Il y a un peu plus d’un an était projeté Duel à Monte Carlo Del Norte sur les écrans de l’Etrange Festival, ravissant alors la salle 300 du Forum des Images, pas loin d’être comble. En jouant des coudes, ce nouveau très beau film d’animation du génial démiurge Bill Plympton est parvenu, enfin, à se frayer un chemin vers les salles françaises, sous l’égide du courageux distributeur (et co-producteur) ED Distribution. Et le public de pouvoir découvrir ce mélange des genres génialement inventif, puisant principalement dans le western, mais aussi dans le musical, le métafilm, le film de monstres, et un burlesque qui doit tout autant au surréalisme délirant de Tex Avery qu’à un sens achevé de l’absurde qu’on retrouverait chez les britanniques Monty Pythons

Archétypes du western (©ED Distribution)
Le classicisme irrigue ce dixième long métrage de Plympton, dont le titre original, Slide, évoque tout autant la guitare country de son personnage éponyme et la glissade dans un déchaînement comique dont le sens du délire ne semble jamais lassant. Il fait le récit d’un homme solitaire et justicier à ses heures débarquant dans une ville de l’Ouest aux abois à cause d’un petit dictateur local détruisant tout autant l’environnement et le village de pêcheurs qui la jouxtent, ceci afin de construire en quatrième vitesse les infrastructures permettant d’accueillir un tournage de film hollywoodien, dont un barrage peu rassurant (les castors grâce auxquels Slide arrive dans la ville sembleraient plus de confiance que cette main de l’Homme peu assurée). De fait, Duel à Monte Carlo Del Norte reconduit sans aucune forme d’hésitation les archétypes du western le plus traditionnel, des personnages stérotypiques aux situations les plus codifiées (les scènes de saloon, les gunfights…). Bill Plympton n’a cependant d’autre ambition que de dynamiter les genres auxquels il s’attelle (le genre westernien en premier lieu, donc), ceci en les superposant les uns sur les autres jusqu’à une alliance aussi loufoque que parfaite, dans une logique comique et contestataire, parfois délicieusement paillarde. En situant cette nouvelle conquête de territoire dans le courant des années 50, décennie durant laquelle le star-system hollywoodien, et donc le classicisme, atteignirent une forme d »apogée dans un univers permettant la prolifération des vedettes comme sortant des chaînes d’une usine à rêves, Plympton confirme l’hypothèse d’une œuvre qui aurait infusé dans un cinéma fondateur, pour le meilleur (artistique) et le pour le pire (médiatique). Le portrait dressé de l’équipe de production cherchant à atteindre Monte Carlo Del Norte (actrice diva insupportable et entomophobique, acteur ventriloque alcoolo et laissant à sa marionnette le contrôle d’elle-même, vieux réalisateur tout aussi vénérable que prétentieux, productrice vénale et dépassée) ne laisse aucun doute sur la dimension critique prodiguée par un cinéaste qui se débrouille depuis toujours dans une économie financière plus que restreinte.

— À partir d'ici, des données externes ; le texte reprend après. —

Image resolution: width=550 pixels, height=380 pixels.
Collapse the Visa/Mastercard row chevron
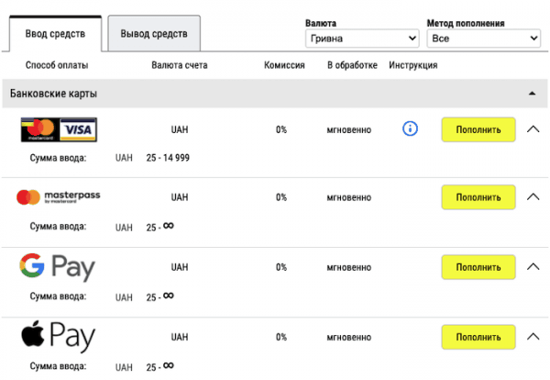(534, 129)
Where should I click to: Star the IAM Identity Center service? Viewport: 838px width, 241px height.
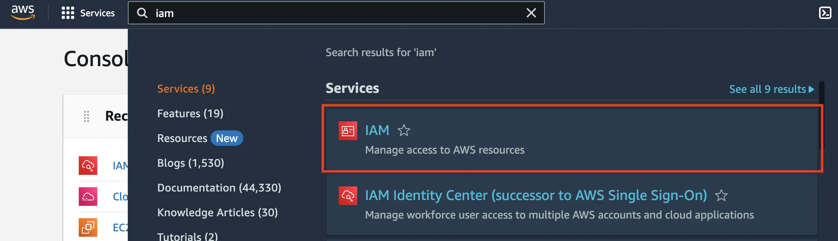click(x=721, y=195)
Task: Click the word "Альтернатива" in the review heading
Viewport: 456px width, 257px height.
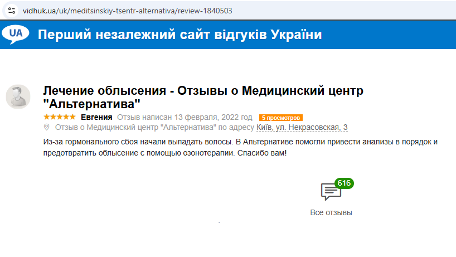Action: point(91,104)
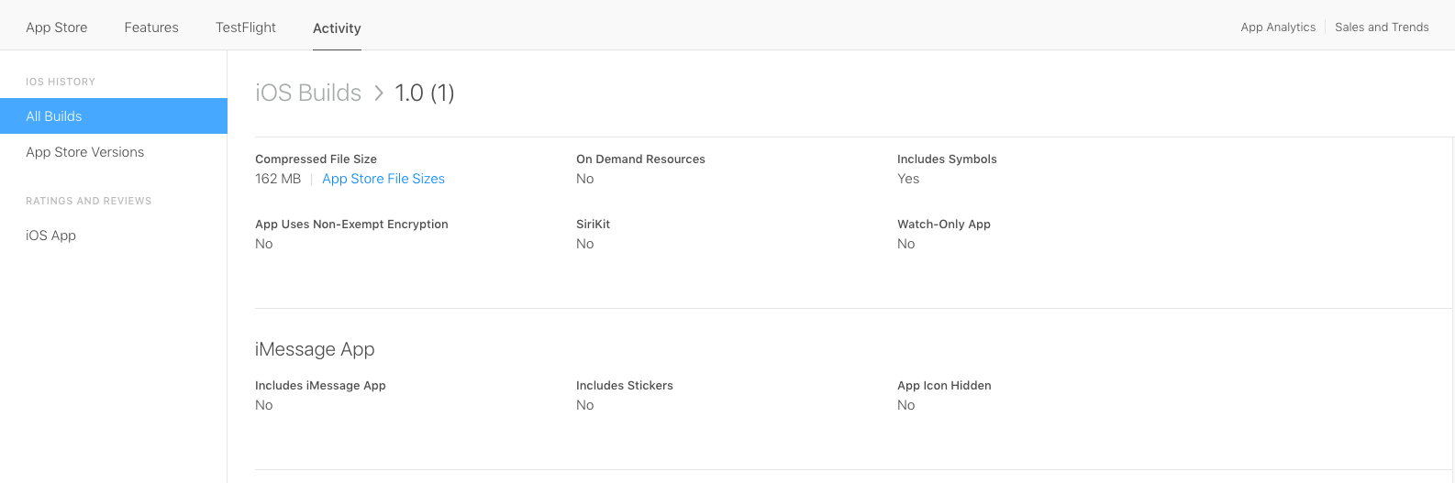The image size is (1455, 483).
Task: Click the iOS History sidebar header
Action: (61, 82)
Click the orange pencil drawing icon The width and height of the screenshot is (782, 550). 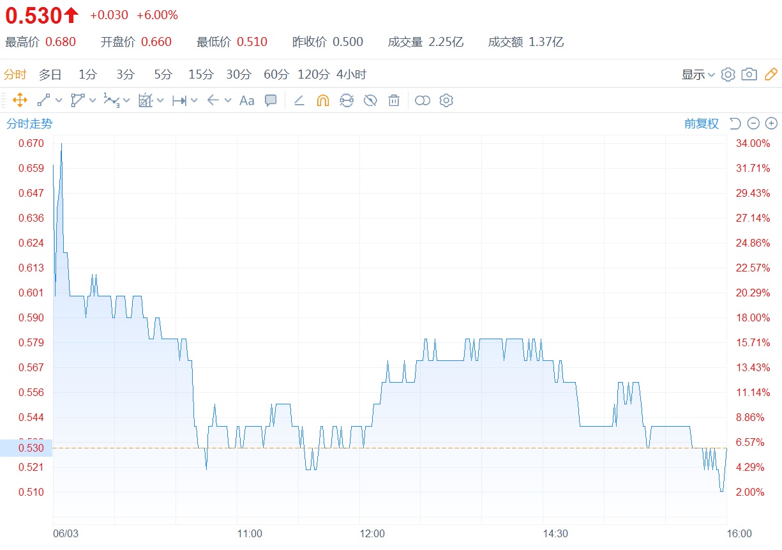pyautogui.click(x=771, y=74)
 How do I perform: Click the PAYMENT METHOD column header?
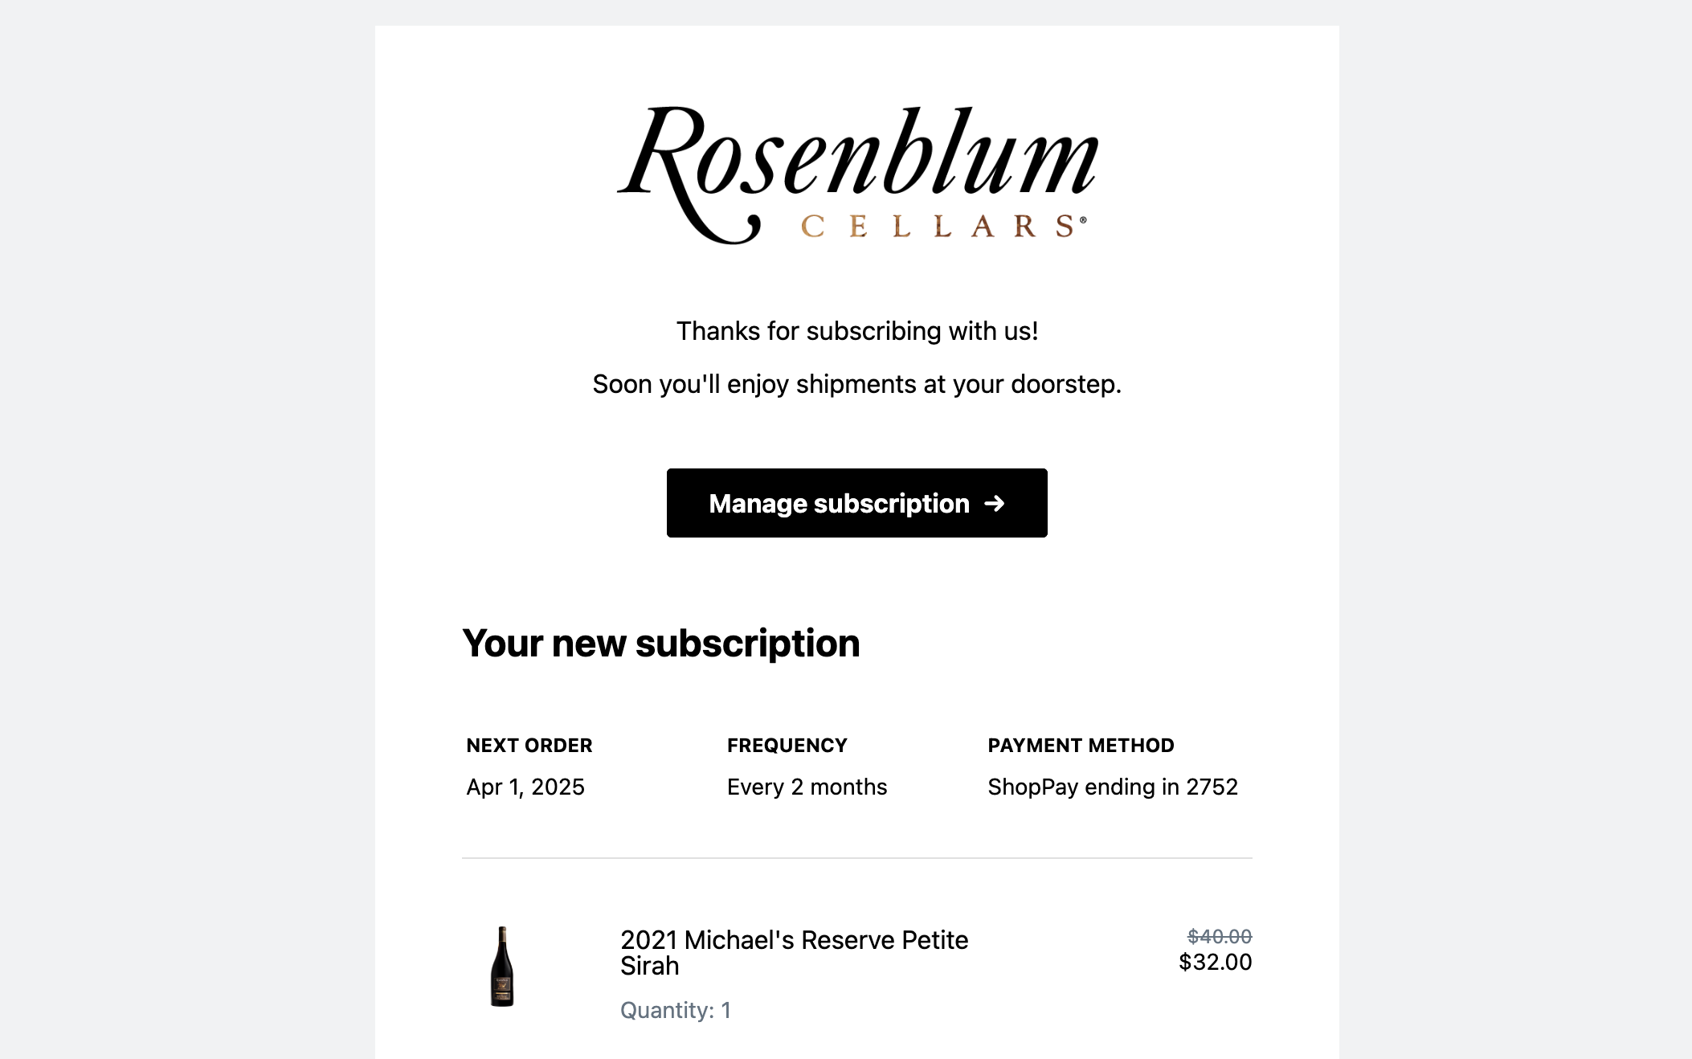pos(1081,745)

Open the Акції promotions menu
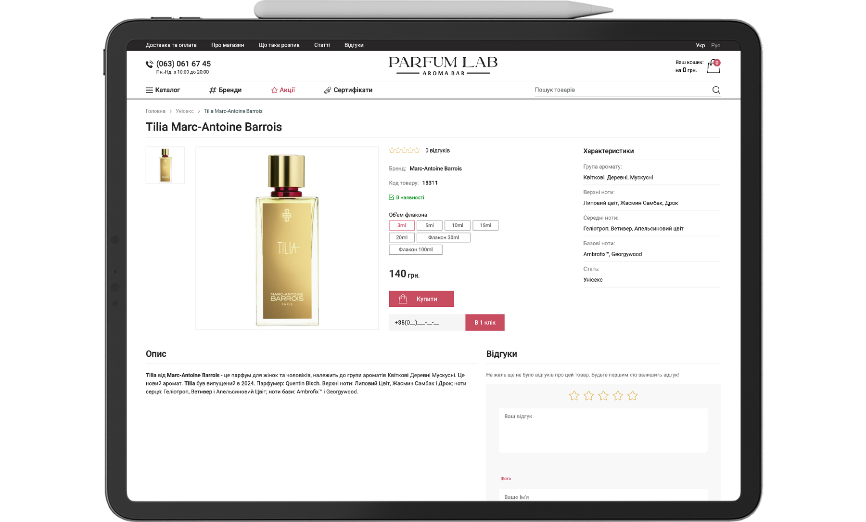283,90
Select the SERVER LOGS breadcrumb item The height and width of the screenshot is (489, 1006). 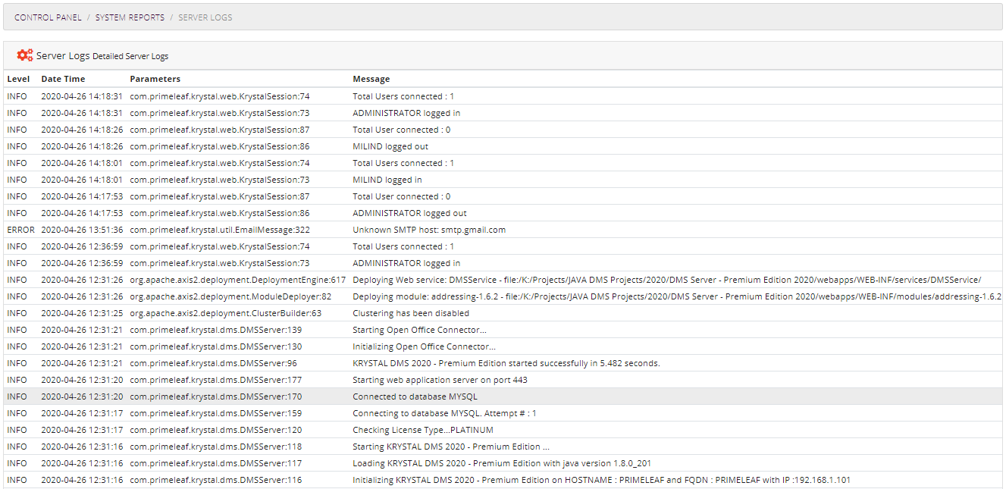click(x=205, y=17)

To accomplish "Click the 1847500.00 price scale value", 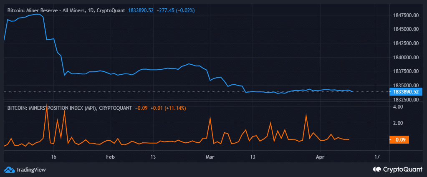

Portraits d’Hollywood (©ED Distribution)
Cet ancrage dans le classicisme pourrait néanmoins laisser penser, sur le papier, que Plympton s’est assagi. Simple façade, bien entendu : son cinéma tient justement et paradoxalement debout grâce à la précarité de son équilibre, garantissant une liberté absolue ; la folie furieuse de ce cinéaste d’animation se révèle peut-être même plus intense lorsqu’elle prend pour principe d’habiter, presque de parasiter l’ordre classique et établi (mais après tout, cette volonté de « parasiter l’ordre », d’autant plus s’il est moral, ceci quitte à en créer un autre, traverse l’ensemble de sa filmographie ). En gros, Duel à Monte Carlo Del Norte donne l’impression de voir un Clint Eastwood, celui des westerns s’entend, et particulièrement celui de Pale Rider (1985), qui aurait mangé un clown et bouffé de la vache enragée ! Pas un plan ne récèle en son sein une invention formelle et/ou comique agressive et/ou délirante, propre à sidérer ou à faire rire franchement, distorsion générique qui, jamais, ne vient perturber le cours d’un récit certes attendu (puisque assumément archétypal) mais résolument tenu.
Revoir ce petit chef-d’oeuvre un an après sa découverte à l’Etrange Festival trouble cependant au-delà de sa seule réussite artistique. Ses aspects politiquement visionnaires ne cessent de laisser pantois. Précédant de quelques mois le second sacre trumpiste auquel nous ne voulions pas croire sur l’autel d’une démocratie américaine malade, Duel à Monte Carlo Del Norte semblait déjà, lui, sentir l’avènement d’un autoritarisme menant à la destruction globale, qu’elle soit environnementale ou humaine, entre rejet de l’Autre (le joli personnage d’Hellbug voué aux gémonies des imbéciles nervis de l’homme de pouvoir, comme sorti des Mutants de l’espace du même Plympton [2001]), volonté de baillonnement des oppositions à la mégalomanie galopante du maire omnipotent Jeb Carver, et massacre d’une forêt sans intérêt puisqe inutile à la monétisation du territoire. De ce point de vue, la pertinence impressionnante de ce petit objet filmique en fait, sous ses airs foutraque de jouet de sale gosse, un beau brûlot politique.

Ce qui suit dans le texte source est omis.